The push for better, faster, and safer medicines runs up against global challenges—from unstable supply chains to ever-present regulatory scrutiny. Reliable, pharma-grade intermediates like N4-Benzoylcytosine are the quiet backbone supporting headline-making discoveries. By prioritizing high standards, the pharmaceutical industry increases its odds of landing new cures in real clinics, helping patients who need them most.
Storing pharmaceutical ingredients isn’t just a matter of tossing a drum on a shelf. Take N4-Benzoylcytosine at BP, EP, and USP grades for example. A facility that pulls this compound off the loading dock and just sticks it in a stockroom risks ruining both its quality and the money invested.
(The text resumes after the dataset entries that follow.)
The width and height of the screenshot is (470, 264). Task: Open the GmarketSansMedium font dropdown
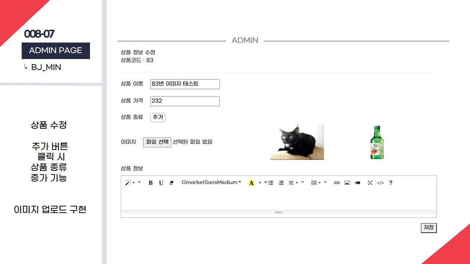click(x=211, y=183)
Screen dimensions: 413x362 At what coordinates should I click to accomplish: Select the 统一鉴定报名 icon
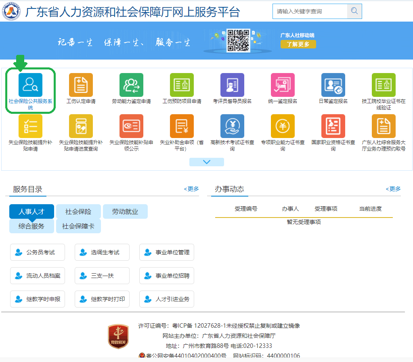[282, 85]
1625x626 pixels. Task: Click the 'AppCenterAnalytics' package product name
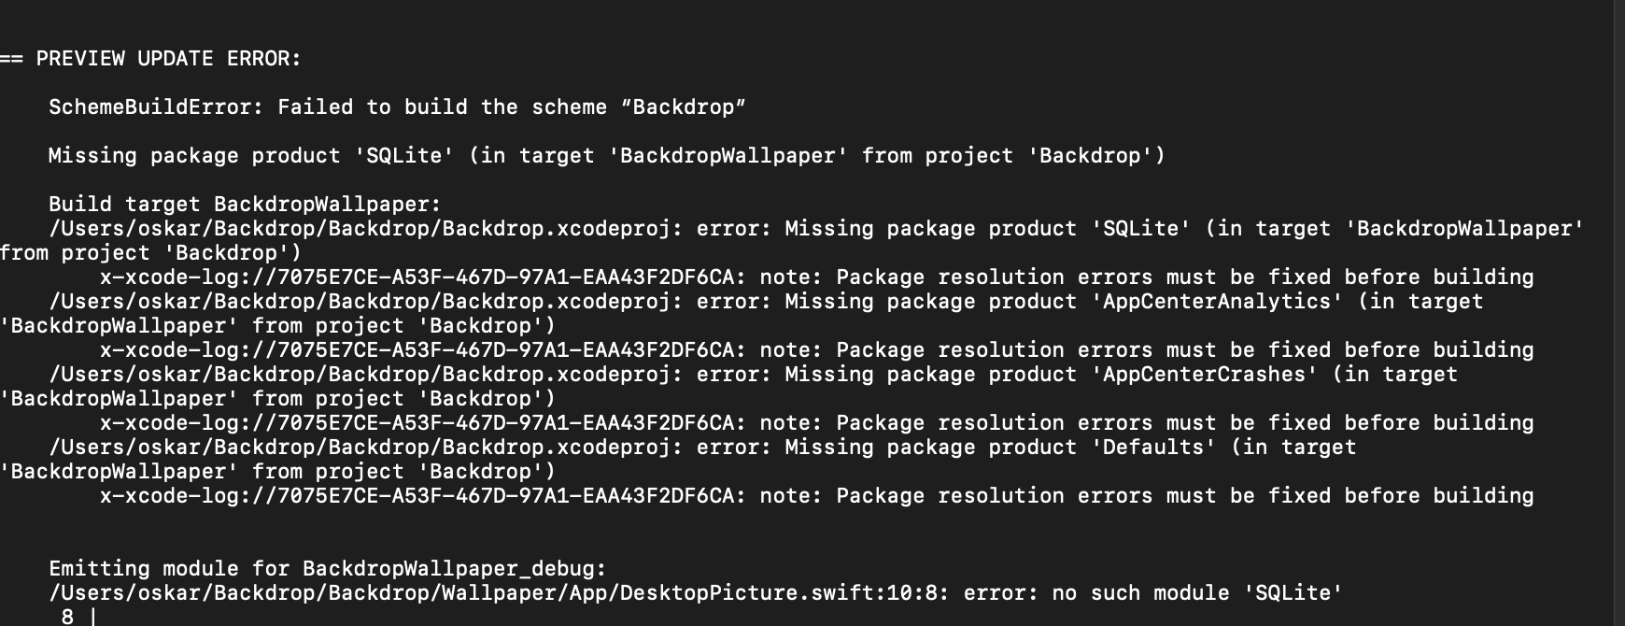coord(1218,302)
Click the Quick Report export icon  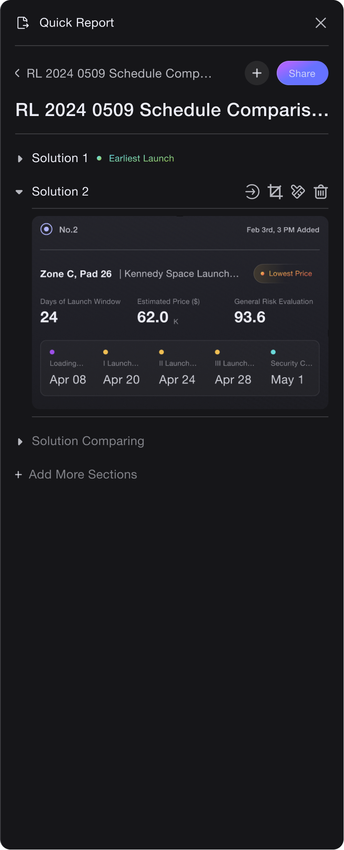tap(23, 23)
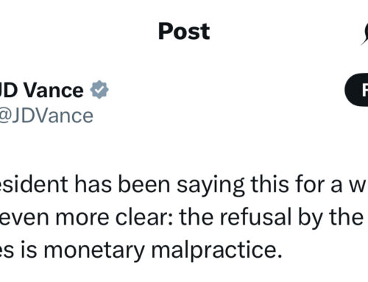Click the post line ending 'saying this for a w'

[x=184, y=185]
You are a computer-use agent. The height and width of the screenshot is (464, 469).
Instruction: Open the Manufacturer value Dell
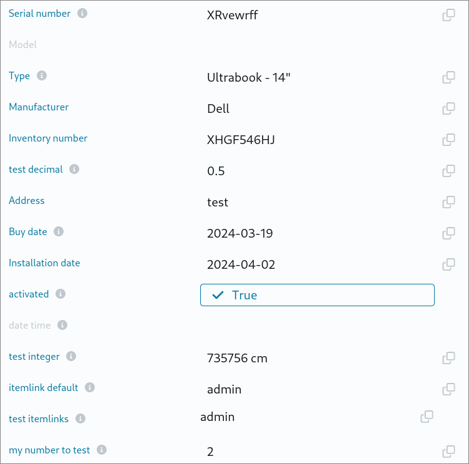tap(218, 109)
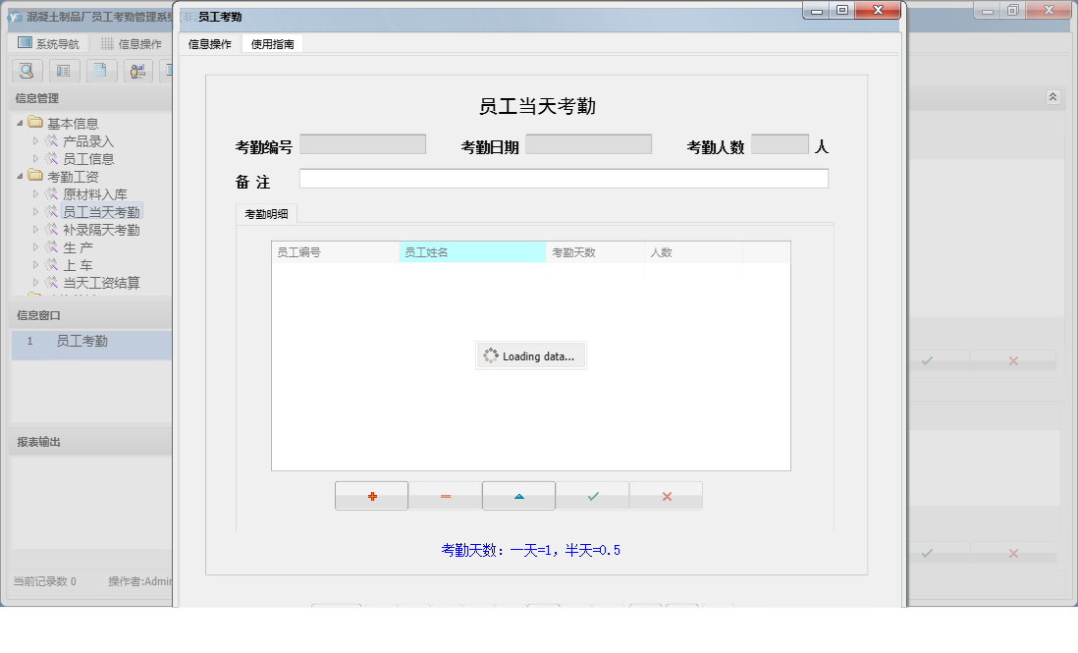Click the red plus icon to add a row
Image resolution: width=1078 pixels, height=653 pixels.
(x=371, y=496)
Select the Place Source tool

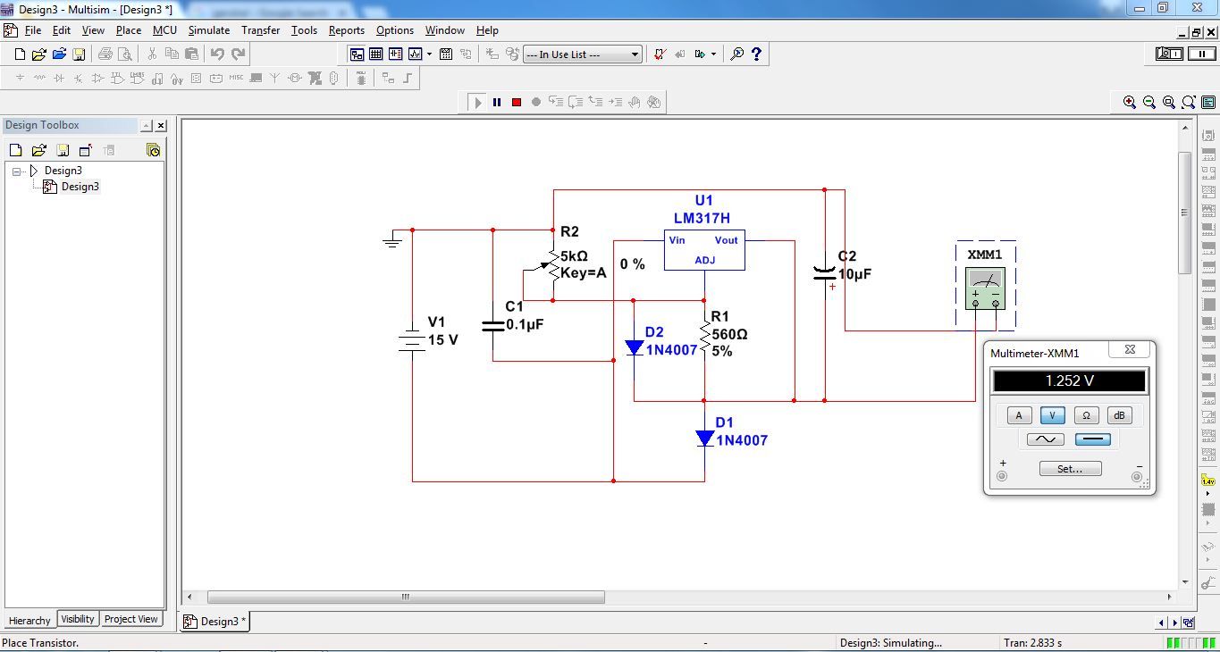click(x=19, y=78)

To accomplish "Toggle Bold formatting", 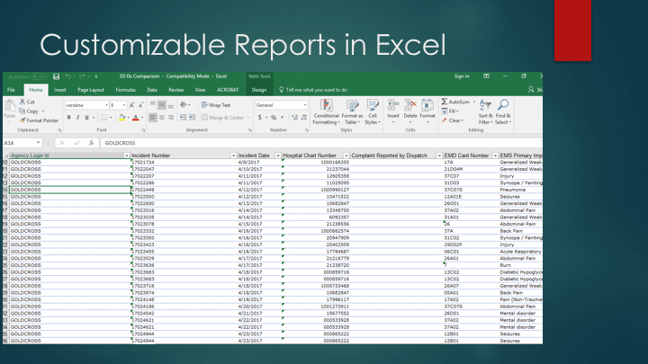I will (70, 118).
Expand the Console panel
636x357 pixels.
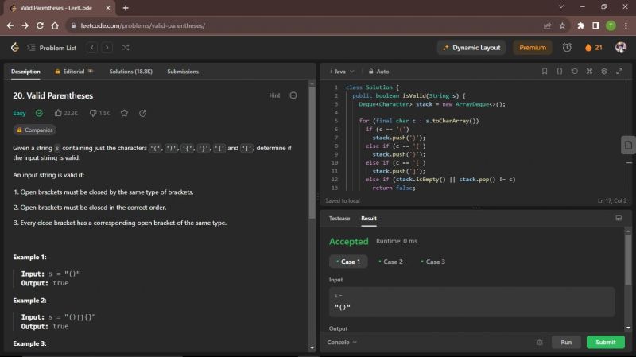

Job one is temperature. Set the dial on the cool side, right around 2°C to 8°C. Most controlled-room storage hovers in this range, and this small change has a big impact. Heat quickens the pace for impurities to show up, kicking off degradation faster than most realize. My years in pharma production taught me that even short exposure to steamy or stuffy storage can cut shelf life and raise the chance the powder fails quality specs.
Next up is humidity. Humidity and cytosine derivatives clash. Water creeps into containers and prompts hydrolysis or clumping. Unsealed bags sag. The solution is to use airtight, light-resistant packaging, usually high-density polyethylene or amber glass bottles, and keep humidity low, generally under 60%. Those desiccant sachets stuffed into every package aren’t just a nuisance on the floor—they’re a frontline defense.
Anyone who’s seen a batch exposed to sunlight knows that UV rays ruin more than beach days. Light, specifically the high-energy part of the visible and ultraviolet spectrum, accelerates chemical changes in N4-Benzoylcytosine. Opaque containers reduce the risk, and dark storage spaces outperform brightly lit labs every time. During one especially painful audit, I saw two drums left by an open window; neither batch made it to production.
While most suppliers recommend shelf lives of two to three years under proper storage, those numbers count for little if the product sits uncapped or in humid, hot spaces. In my own experience, product tested after 36 months in a tightly controlled vault performed nearly as well as fresh—it’s neglect that shortens lifespan, not the calendar page.
Pharma quality depends on every link in the chain. A breakdown at storage means purity drops and patients pay the price. In the last decade, several recalls traced back to simple mistakes—leaky containers, sunlit warehouses, skipped humidity checks. These avoidable errors add up, and every chemist or warehouse manager who’s seen a waste drum fill with lost API knows the frustration.
It’s not just about avoiding waste, either. Most regulatory bodies want documented evidence that the material’s spent life in ideal conditions. If storage slips, every downstream process comes under suspicion, which ties up good product and ruins supply schedules. Shelf life loses all meaning if warehouses cannot support temperature and humidity logs.
Automated monitoring saves effort and limits surprises. Remote sensors catch a spike in temperature or humidity before it ruins weeks of inventory. Clear SOPs and a simple sign-off sheet make staff responsible for checking seals and replacing desiccants. Instead of guessing whether a drum has spent months in the wrong spot, a proper log gives confidence to everyone, from auditor to formulator.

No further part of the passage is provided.